Stored items
--- --- ---

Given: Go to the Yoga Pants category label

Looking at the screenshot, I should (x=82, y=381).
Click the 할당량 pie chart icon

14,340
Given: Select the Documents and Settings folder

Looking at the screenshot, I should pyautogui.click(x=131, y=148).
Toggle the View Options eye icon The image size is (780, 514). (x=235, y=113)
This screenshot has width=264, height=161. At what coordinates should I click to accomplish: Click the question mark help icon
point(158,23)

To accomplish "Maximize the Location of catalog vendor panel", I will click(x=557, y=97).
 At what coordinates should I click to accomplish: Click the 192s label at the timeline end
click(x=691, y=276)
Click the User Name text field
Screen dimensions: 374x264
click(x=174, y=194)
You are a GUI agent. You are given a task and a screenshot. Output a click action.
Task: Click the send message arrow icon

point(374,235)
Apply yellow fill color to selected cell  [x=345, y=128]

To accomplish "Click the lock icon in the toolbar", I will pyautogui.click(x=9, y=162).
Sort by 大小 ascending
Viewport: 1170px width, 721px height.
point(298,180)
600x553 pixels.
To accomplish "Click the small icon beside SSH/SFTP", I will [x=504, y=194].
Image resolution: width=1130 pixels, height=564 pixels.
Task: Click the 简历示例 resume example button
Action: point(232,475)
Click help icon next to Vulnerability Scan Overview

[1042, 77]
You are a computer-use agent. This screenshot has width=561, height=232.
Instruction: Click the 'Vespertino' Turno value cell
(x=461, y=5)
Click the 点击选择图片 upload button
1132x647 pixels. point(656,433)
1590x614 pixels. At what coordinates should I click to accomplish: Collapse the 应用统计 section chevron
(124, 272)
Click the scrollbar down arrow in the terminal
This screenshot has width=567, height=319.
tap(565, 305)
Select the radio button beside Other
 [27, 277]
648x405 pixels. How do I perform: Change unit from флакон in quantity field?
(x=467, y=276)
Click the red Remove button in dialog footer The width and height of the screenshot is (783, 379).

--- --- ---

From the records above, copy each line in which the string "agent" occurs.

Solution:
You are a GUI agent. You are given a task and a screenshot. Output a click action.
You are a computer-use agent. This screenshot has width=561, height=232.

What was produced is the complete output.